Thursday, October 23, 2008

Outrageous First Dates: Verse Five

When I think about outrageous first dates, I invariably recall previous blind dates -- particularly the ones I’ve experienced which made me think the matchmaker was, in fact, blind.

Like well-meaning family friend Dorothy who set me up with her stepson. Dorothy said she was baffled by the fact that he was still single and I looked forward to meeting what sounded like a very eligible bachelor.

I had a feeling rumors of his charm were greatly exaggerated when he showed up to meet me wearing an old sweatshirt and thick gold chain. Call me crazy but appearance matters, especially on a first date.

Merchant's East: Trendy restaurant and lounge and site of an outrageous blind date

Over drinks at Merchant’s on the Upper East Side, Mr. Eligible proceeded to share his pet peeves about, well, everything, including life in New York. I couldn’t decide what was more unattractive, his attire or his attitude.

For my friend Louise, too much information took on a whole new meaning when a date casually mentioned he was a fan of erotic asphyxiation. He also revealed that he likes to choke sexual partners in the throes of passion without asking them first if they share his proclivity for it.

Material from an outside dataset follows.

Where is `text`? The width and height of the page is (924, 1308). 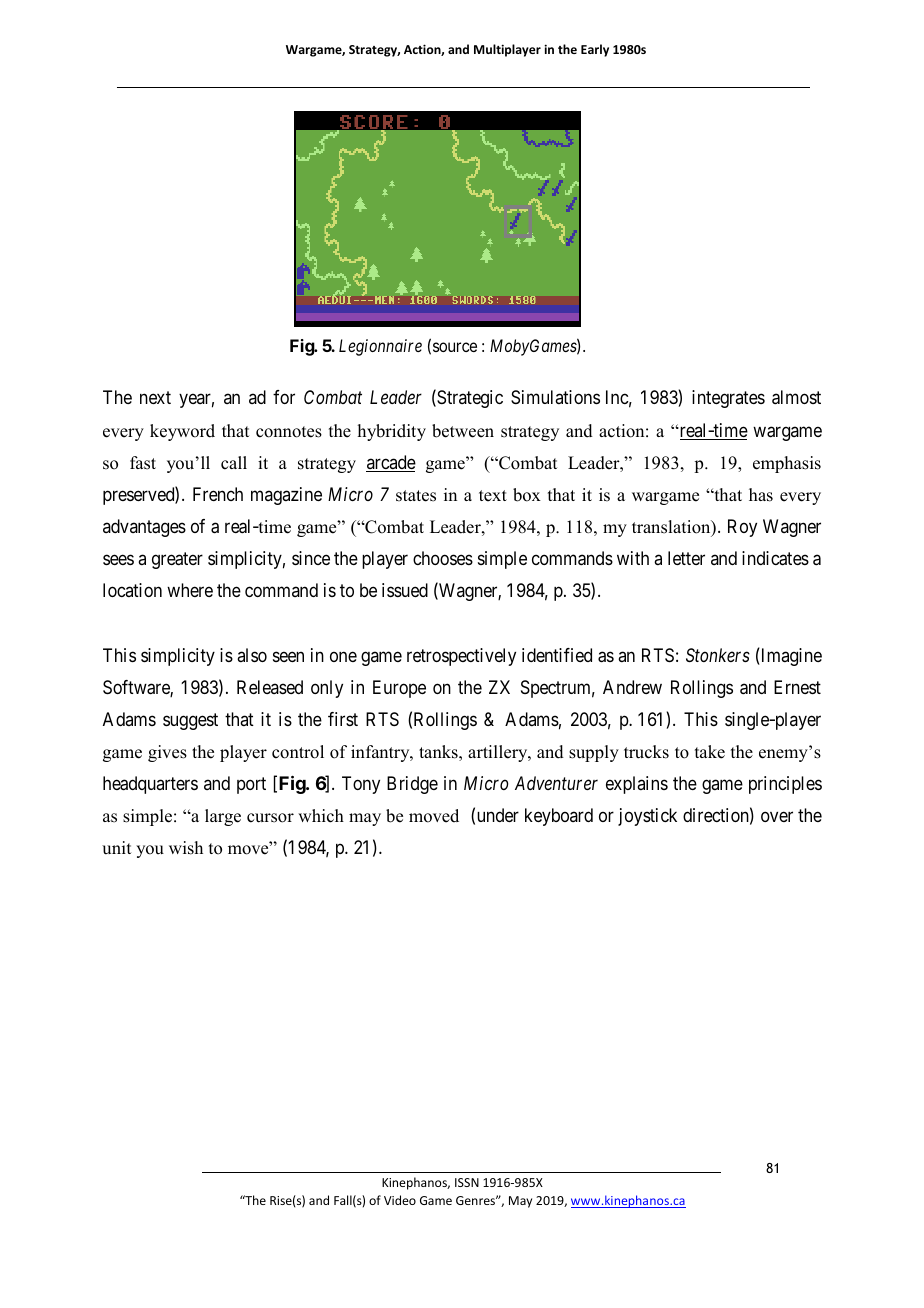 text is located at coordinates (493, 496).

Talk about leaving a bad taste in your mouth.

Cleveland native Julie had her own brush with outrageous behavior on her first and only date with a guy she met online.

Boasting that he had a great coupon for the restaurant they went to, he instructed Julie on what she was allowed to order.

“He was very into it, trying to make sure that there was absolutely no expense for my meal,” she says. “I thought - jeez, I can pay for it if it's that big a deal.”

After dinner, Julie’s date shifted his attention from saving money to saving her soul. During the drive to a nearby watering hole, he put his hand on hers and asked if he could pray for her, saying aloud “God, bless this woman. She is young and in need of your guidance."

He then presented Julie with a CD of Christian music -- and a few other parting gifts.

“He pulled out his coupon book and started asking me, ‘would you use this Taco Bell coupon?’ ‘Do you eat at Arby's?’ and tearing out individual coupons and handing them to me,” she says. “He must have gone through the entire book before I finally pulled away.”

Which just proves that fast food, even under the guise of thriftiness, isn’t exactly first date fare. And that, when it comes to outrageous first dates, truth really is stranger than fiction.